Chamber's interim director brings skills

Chamber of Commerce interim Executive Director Kristine Thalman finds working and living in her hometown exhilarating, if a little demanding.

"You have a vested interest," said Thalman, who has headed the chamber staff since last September. "It is interesting and fun, but you never stop working."

Her work has impressed chamber officials, and they have extended her contract for another six months, said Michael Kinsman, chamber board president.

"We are in relatively sound financial position, but we are changing the direction of the chamber," he said. "We are in outreach mode to the business community to demonstrate the value of the chamber. Kris will help us reach our goals."

Thalman previously was chief executive officer of the Building Industry Assn. (BIA) of Orange County. Before that she worked for KB Home from 2000 to 2004 as local government affairs director, and from 1985 to 2000 as economic development/intergovernmental affairs officer for Anaheim.

However, working where she lives is a new experience.

Thalman moved to Laguna Beach from Chino Hills in 2005, still recovering from the death of her husband of 25 years, prominent Inland Empire politician James Thalman, in August 2003.

He was serving as mayor of Chino Hills when he became ill and had been elected to the City Council since Chino Hills incorporated in 1991, which he helped achieve. The Chino Hills library is named for him.

Thalman took a leave of absence from KB Home when her husband was ill but was advised to return to work after her husband died, which she did a month later.

Soon after, she was recruited to apply for the BIA job.

"I didn't think I had a chance in hell of getting it," Thalman said. "First, there were 60 of us. Then, 25, then 10. When it got down to five, I thought I had better take it seriously — it was a new chapter in my life."

BIA officials encouraged her to move to Orange County, rather than make the daily commute from Chino Hills to Irvine.

"First I looked in Seal Beach, which is near where my daughter lives, but when I walked up Forest Avenue to Glenneyre, it just felt like home," Thalman said.

She found a cottage she loves — small, but the right size for a single woman, she said.

Shortly after her move, Thalman was contacted by then-Mayor Elizabeth Pearson, who was coping with the Bluebird Canyon landslide.

"I called her and asked if the builders could help," Pearson said.

The better Pearson got to know Thalman, the more she tried to rope her new-found friend into any group in which she was involved, including the South Coast Medical Center Foundation board and Laguna Beach Seniors Inc.

Thalman said her association with Pearson and with women to whom Pearson introduced her helped her through the dark time when she was adjusting to life as a widow, and to her new job.

Pearson and former Laguna Beach mayors Kathleen Blackburn and Cheryl Kinsman were among the guests invited to the party hosted by the Irvine Co. when Thalman retired from the BIA.

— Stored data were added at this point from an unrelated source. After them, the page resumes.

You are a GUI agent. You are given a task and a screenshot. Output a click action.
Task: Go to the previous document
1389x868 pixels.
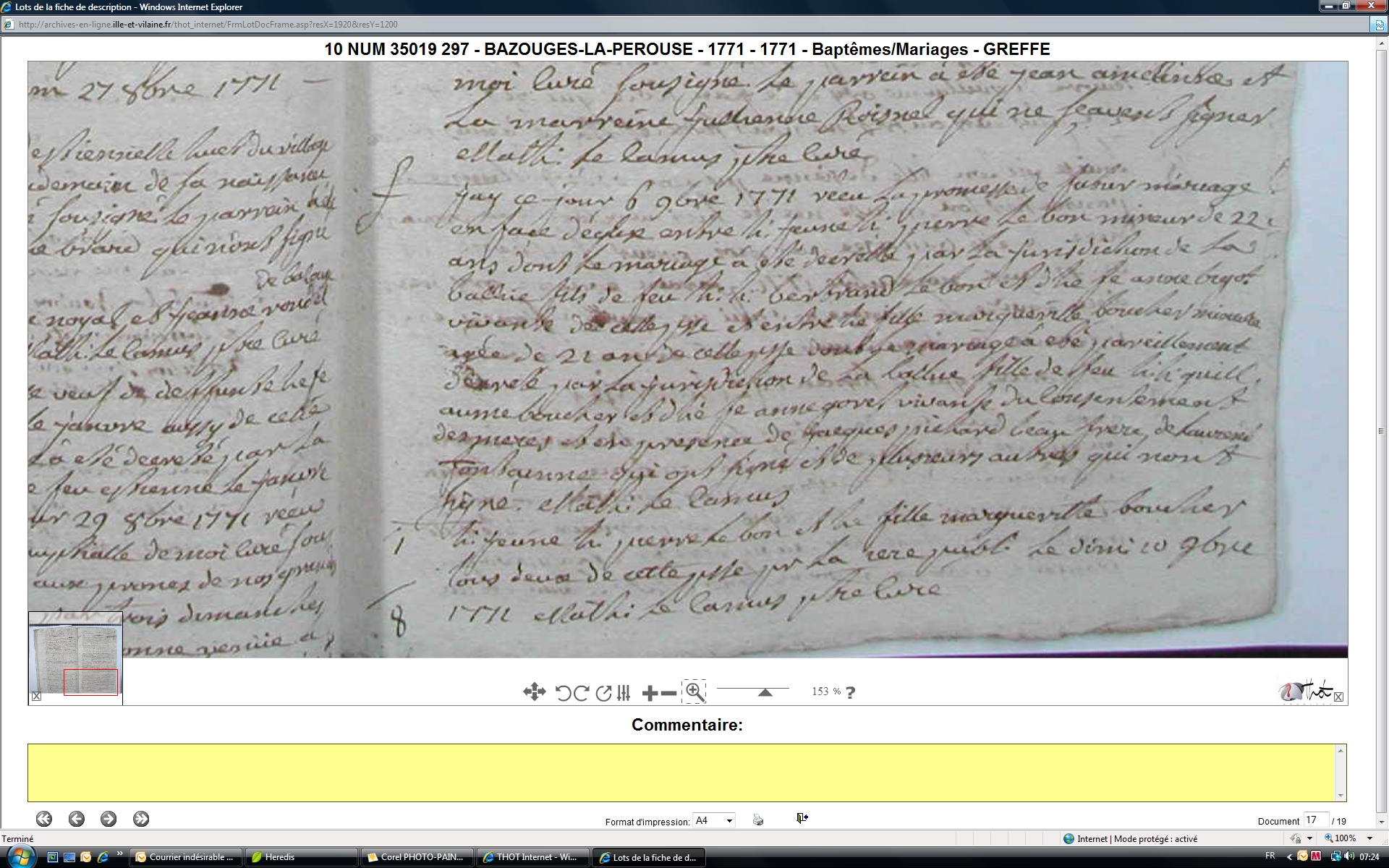click(x=77, y=819)
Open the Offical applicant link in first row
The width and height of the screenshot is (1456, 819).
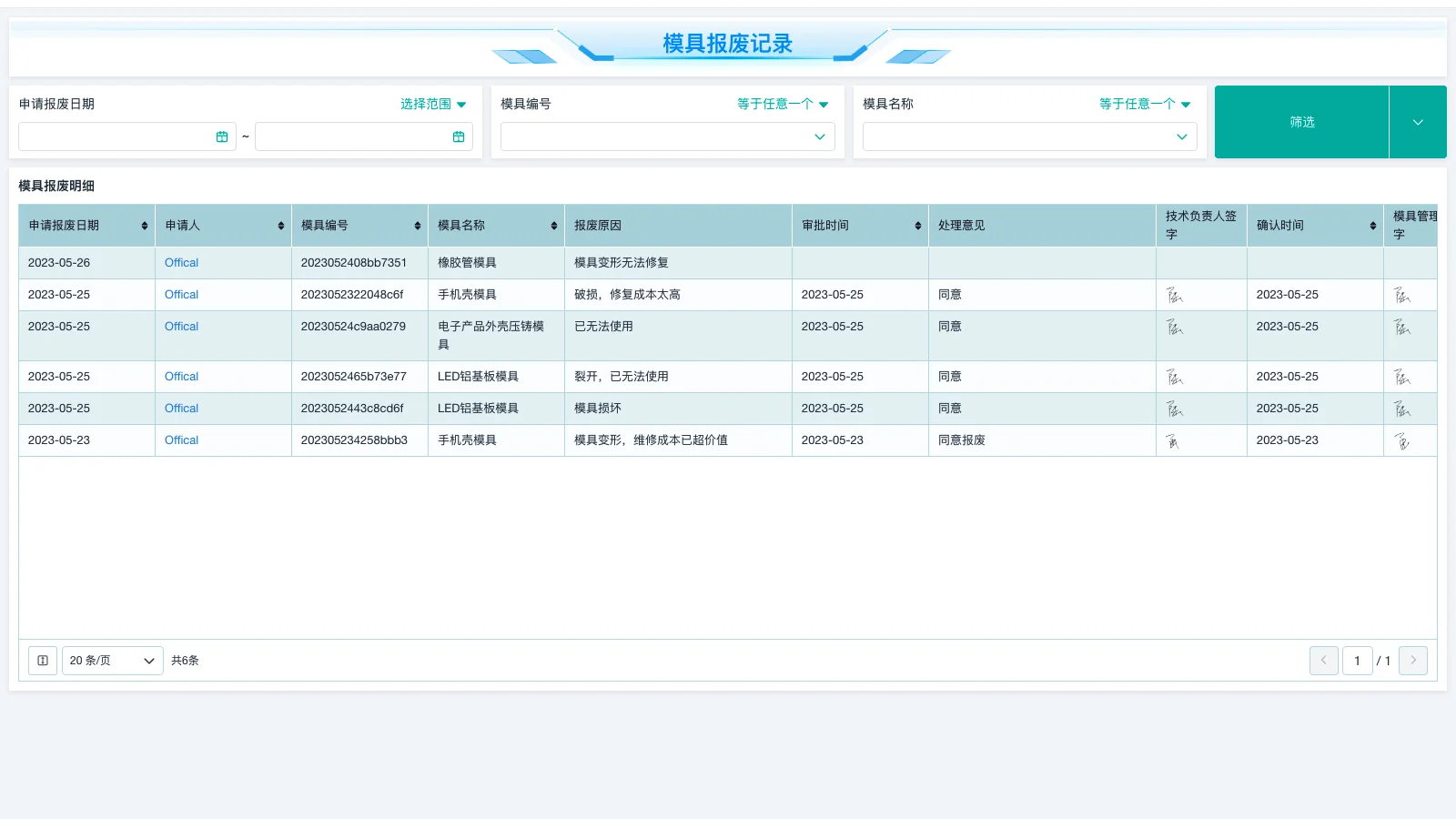180,262
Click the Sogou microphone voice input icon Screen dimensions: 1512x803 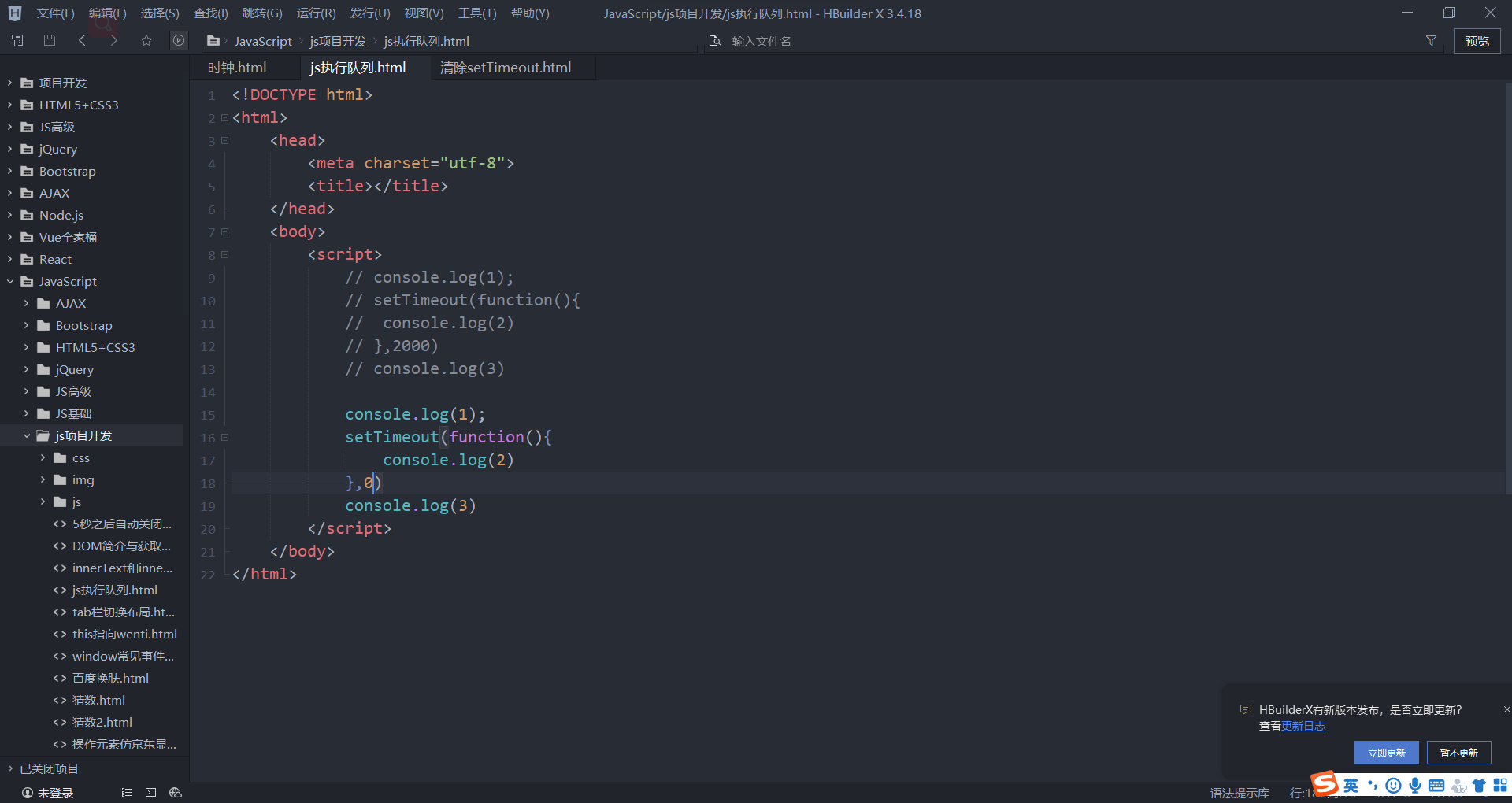1415,785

Complimentary speakers included former Anaheim Mayor and Speaker of the State Assembly Curt Pringle, Orange County Supervisor Bill Campbell and Assemblywoman Diane Harkey.

"You are a lady to be admired," Harkey said to Thalman.

Thalman was recognized as one of the most influential people in Orange County in 2007 by Red County; named one of four women leaders by OC Metro and Visionary of the Year by Coastline Community College in 2006; and was presented with a special award for achievement by the League of California Cities.

She is a California native, born in Montebello. She earned a bachelor's degree in public administration from the University of La Verne. Her first job was ad taker and private branch exchange (PBX) operator for the Tribune Gazette in East Los Angeles.

She said the worst job in her varied career was as an Avon Lady, at which she never earned a cent.

Thalman has two children by her first marriage, four stepchildren and seven grandchildren she shared with Jim Thalman.

And a hometown she loves and a job that doesn't quit.